Update the entries below by changing every "screenshot" to "screen capture", keeping everything else the same. Omit the pictures from your version.
++++ Extracted material ++++
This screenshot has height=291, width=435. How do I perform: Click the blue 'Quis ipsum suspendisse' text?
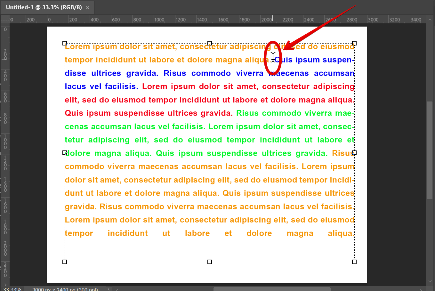tap(310, 60)
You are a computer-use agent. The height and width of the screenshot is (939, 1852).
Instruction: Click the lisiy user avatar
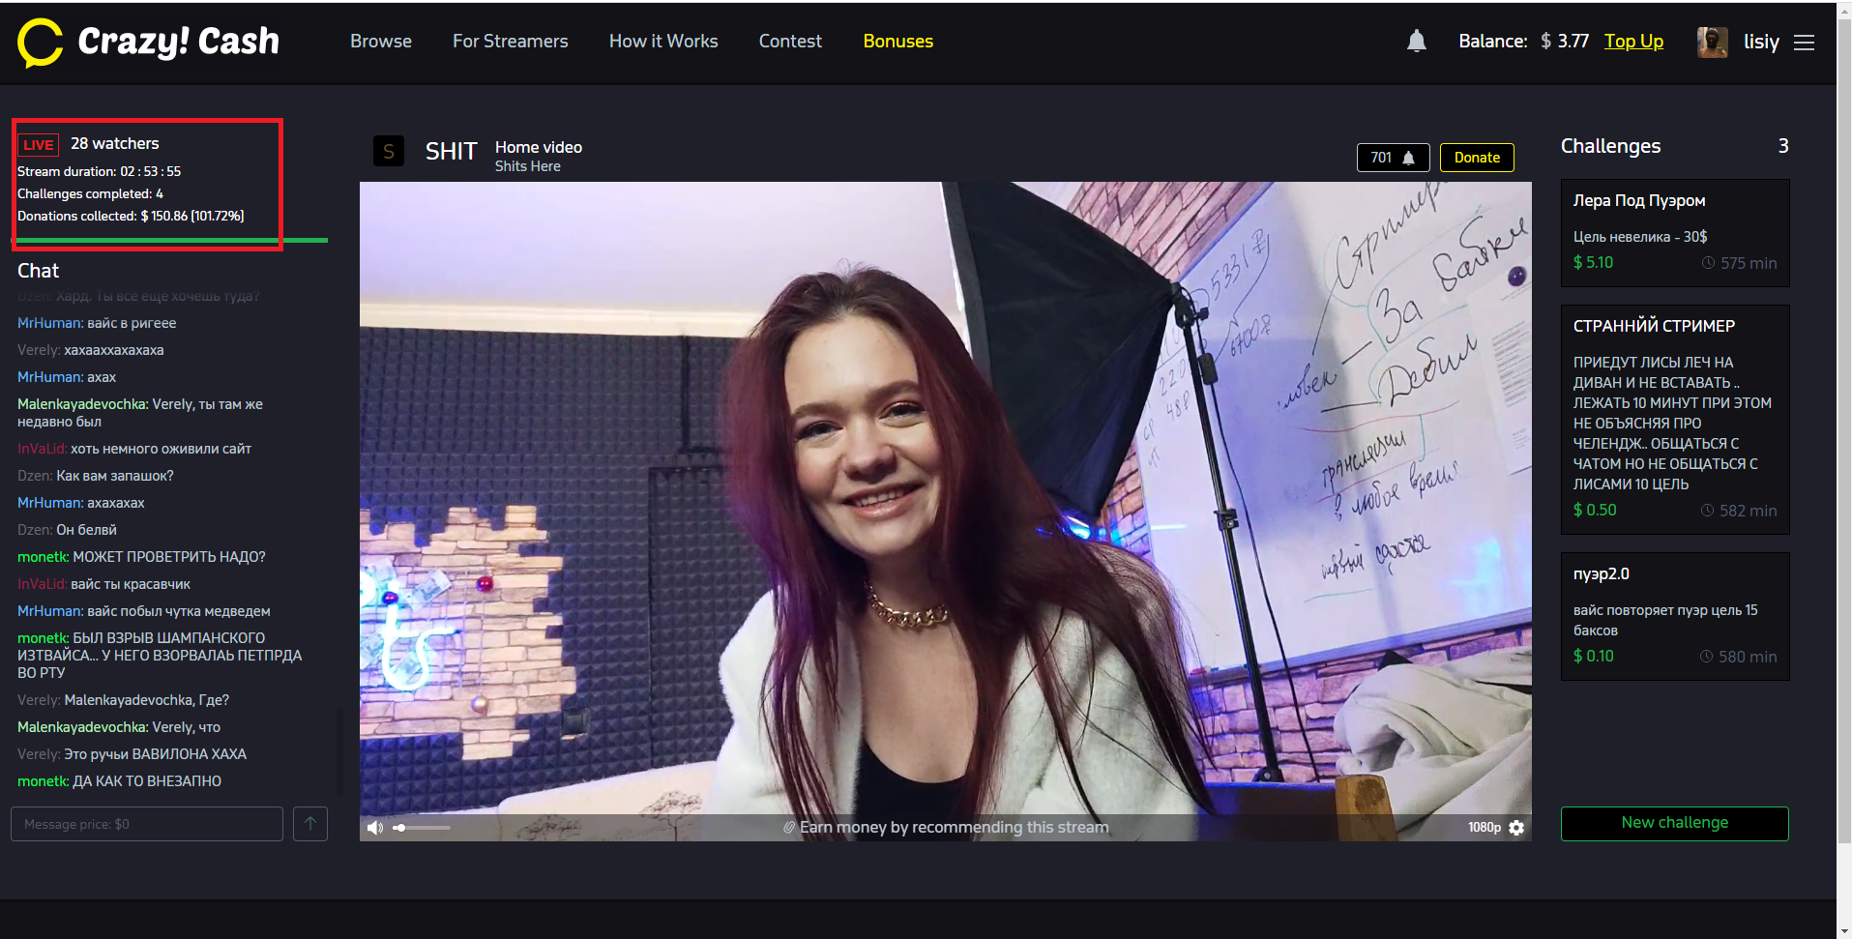pos(1712,43)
++++
:: Task response ::
This screen capture has height=291, width=435. How do I perform: Click the blue 'Quis ipsum suspendisse' text?
tap(310, 60)
You are a computer-use agent. The height and width of the screen capture is (939, 1852).
Instruction: Click the lisiy user avatar
pos(1712,43)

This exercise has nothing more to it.